* INSTRUCTIONS FOR THE TASK *
Return the tail of the records exactly, starting from the line containing "2275x1135 pixels." and ending with the final line.

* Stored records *
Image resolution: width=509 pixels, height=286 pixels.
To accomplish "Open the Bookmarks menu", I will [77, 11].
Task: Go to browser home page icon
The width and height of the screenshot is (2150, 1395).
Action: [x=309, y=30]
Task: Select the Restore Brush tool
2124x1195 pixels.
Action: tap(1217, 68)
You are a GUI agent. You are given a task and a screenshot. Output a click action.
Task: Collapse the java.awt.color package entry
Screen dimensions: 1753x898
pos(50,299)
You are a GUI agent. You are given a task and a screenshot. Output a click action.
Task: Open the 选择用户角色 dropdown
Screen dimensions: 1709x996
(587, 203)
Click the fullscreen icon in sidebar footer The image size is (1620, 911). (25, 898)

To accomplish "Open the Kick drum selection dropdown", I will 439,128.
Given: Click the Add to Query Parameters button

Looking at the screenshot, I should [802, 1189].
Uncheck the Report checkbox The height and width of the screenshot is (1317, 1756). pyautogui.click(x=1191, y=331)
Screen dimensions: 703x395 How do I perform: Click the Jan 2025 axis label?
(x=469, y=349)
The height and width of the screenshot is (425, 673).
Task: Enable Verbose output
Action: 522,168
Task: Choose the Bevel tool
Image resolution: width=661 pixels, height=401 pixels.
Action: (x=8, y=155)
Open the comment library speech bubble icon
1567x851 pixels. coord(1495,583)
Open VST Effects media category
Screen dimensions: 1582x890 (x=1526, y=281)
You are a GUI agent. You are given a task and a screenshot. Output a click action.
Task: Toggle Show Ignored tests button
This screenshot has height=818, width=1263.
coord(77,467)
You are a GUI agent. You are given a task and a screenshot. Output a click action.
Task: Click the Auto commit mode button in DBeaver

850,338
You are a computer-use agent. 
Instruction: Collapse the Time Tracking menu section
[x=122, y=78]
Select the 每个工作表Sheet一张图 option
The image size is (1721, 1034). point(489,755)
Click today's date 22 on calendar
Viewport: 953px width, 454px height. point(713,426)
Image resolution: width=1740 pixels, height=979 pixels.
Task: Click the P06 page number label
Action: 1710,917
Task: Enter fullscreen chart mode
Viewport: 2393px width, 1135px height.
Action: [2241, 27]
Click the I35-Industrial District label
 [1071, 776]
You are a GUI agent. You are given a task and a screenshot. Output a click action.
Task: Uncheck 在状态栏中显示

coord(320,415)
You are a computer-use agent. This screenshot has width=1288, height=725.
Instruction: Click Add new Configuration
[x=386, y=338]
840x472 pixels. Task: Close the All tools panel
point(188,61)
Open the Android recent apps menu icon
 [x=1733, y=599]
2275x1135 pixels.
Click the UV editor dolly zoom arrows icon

* RESULT OF THIS EXERCISE *
2275x1135 pixels.
Click the UV editor dolly zoom arrows icon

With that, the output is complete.